*EXERCISE DIRECTIONS*
Can you render the rows from the line containing "Where should I click to: Open daily" through the line containing "pos(17,142)" as a numbered list, skipping any blank lines?

*ENTRIES SHOWN*
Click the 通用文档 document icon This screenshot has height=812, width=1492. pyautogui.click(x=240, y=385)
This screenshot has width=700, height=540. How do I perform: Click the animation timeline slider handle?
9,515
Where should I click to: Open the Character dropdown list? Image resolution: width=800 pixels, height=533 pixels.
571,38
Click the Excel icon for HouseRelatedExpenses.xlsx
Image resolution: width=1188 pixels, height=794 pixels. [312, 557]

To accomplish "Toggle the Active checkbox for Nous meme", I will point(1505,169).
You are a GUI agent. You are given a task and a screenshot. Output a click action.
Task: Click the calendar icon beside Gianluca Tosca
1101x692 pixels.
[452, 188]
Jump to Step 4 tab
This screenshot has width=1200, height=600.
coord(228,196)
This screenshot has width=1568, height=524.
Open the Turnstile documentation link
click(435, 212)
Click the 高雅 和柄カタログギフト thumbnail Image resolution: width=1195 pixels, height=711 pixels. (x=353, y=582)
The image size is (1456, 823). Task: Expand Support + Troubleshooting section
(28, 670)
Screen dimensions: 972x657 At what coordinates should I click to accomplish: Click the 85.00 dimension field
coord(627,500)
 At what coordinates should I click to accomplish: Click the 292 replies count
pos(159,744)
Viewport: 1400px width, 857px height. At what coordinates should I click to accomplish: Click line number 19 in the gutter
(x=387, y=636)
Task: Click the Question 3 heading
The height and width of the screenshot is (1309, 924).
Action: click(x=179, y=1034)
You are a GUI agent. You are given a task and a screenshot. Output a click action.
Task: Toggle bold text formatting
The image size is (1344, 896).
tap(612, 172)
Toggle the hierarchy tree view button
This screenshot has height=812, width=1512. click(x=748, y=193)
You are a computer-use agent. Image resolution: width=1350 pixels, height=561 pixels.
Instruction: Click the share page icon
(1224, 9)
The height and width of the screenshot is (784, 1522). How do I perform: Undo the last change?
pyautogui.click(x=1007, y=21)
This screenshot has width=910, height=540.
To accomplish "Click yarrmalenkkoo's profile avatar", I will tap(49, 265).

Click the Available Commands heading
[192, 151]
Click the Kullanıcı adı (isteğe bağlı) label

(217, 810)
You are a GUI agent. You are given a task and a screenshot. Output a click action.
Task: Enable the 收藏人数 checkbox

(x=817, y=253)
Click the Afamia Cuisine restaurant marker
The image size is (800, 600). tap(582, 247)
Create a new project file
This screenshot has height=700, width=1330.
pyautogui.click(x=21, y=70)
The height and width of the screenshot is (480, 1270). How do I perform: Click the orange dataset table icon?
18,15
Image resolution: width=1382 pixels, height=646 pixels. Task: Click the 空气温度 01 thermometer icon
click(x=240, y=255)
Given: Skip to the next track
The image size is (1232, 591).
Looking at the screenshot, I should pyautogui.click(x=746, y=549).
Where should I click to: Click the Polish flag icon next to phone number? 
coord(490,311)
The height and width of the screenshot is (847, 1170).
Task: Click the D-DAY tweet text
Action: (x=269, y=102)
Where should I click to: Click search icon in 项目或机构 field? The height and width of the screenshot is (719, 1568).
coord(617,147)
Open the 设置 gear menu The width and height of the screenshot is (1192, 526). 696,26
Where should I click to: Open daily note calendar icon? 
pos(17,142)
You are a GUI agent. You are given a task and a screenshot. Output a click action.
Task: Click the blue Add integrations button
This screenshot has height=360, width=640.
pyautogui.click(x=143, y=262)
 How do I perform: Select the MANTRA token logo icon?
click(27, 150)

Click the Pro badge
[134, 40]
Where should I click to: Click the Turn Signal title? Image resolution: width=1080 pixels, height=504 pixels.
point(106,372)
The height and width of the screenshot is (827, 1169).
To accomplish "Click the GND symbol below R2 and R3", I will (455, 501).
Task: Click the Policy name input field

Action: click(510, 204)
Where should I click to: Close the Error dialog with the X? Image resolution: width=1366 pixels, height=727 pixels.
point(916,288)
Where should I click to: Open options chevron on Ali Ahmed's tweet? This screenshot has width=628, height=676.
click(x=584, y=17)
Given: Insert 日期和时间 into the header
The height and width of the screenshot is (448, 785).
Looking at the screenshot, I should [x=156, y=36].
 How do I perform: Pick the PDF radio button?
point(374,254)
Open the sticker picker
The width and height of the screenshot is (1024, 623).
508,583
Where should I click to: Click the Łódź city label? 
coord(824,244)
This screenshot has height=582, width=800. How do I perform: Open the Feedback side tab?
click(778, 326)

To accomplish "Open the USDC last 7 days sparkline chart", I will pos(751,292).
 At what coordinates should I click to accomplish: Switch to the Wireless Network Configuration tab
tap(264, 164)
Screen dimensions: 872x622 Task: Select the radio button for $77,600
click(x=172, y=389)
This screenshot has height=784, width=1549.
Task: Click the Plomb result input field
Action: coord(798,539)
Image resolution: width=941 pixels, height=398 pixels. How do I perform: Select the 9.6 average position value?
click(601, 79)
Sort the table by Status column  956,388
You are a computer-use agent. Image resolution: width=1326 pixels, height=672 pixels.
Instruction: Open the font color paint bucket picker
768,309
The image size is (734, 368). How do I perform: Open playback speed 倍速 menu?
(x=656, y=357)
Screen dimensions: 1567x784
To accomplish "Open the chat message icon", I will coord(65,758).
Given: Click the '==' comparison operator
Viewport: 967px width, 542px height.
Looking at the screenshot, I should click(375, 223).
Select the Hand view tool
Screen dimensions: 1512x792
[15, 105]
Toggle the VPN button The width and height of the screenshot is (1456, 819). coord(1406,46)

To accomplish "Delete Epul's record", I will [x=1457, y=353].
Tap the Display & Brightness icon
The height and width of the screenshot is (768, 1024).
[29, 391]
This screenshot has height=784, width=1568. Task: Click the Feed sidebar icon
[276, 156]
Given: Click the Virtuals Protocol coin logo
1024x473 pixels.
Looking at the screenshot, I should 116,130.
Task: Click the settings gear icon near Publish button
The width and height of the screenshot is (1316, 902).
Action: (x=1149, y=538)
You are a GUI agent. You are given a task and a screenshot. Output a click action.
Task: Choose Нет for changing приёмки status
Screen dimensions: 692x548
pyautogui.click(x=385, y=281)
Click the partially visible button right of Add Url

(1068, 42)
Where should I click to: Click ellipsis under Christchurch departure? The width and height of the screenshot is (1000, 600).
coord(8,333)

*EXERCISE ANSWER*
1. Where should I click to: Open daily note calendar icon? 
2. pos(17,142)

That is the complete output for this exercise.